▶ _WORK REQUIRED_
In the Erie strike passage below, repeat word for word the stretch that begins at the words "During contract talks, Wabtec" and stops after "to strike anyhow.".
Begin PASSAGE
During contract talks, Wabtec repeatedly threatened to cut 275 jobs from the Erie plant if UE went on strike over the right to renew “right to strike” over grievances fully. Undeterred by the threat, the UE decided to strike anyhow. 

“While the union is working hard to bring new work into the plant and new jobs to Erie through our Green Locomotive Project, the company is refusing to work with us on this project, and is instead holding the community of Erie hostage with the threat of moving work,” said UE Local 506 President Scott Slawson. “We will not give in to their blackmail.” 

Donations for the strike fund can be made here.

A key reason why workers are striking is to regain the right to strike mid-contract over the “right-to-strike” over grievances.
End PASSAGE
Begin COLLECTED DATA
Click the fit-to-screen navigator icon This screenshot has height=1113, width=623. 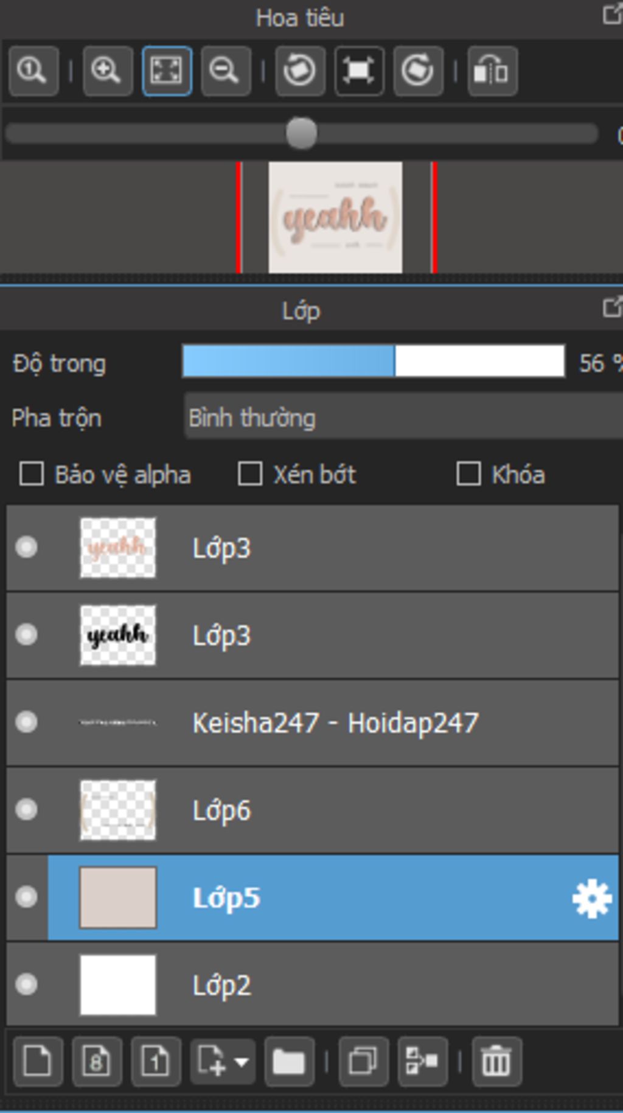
End COLLECTED DATA
▶ _ANSWER IN FULL_
During contract talks, Wabtec repeatedly threatened to cut 275 jobs from the Erie plant if UE went on strike over the right to renew “right to strike” over grievances fully. Undeterred by the threat, the UE decided to strike anyhow.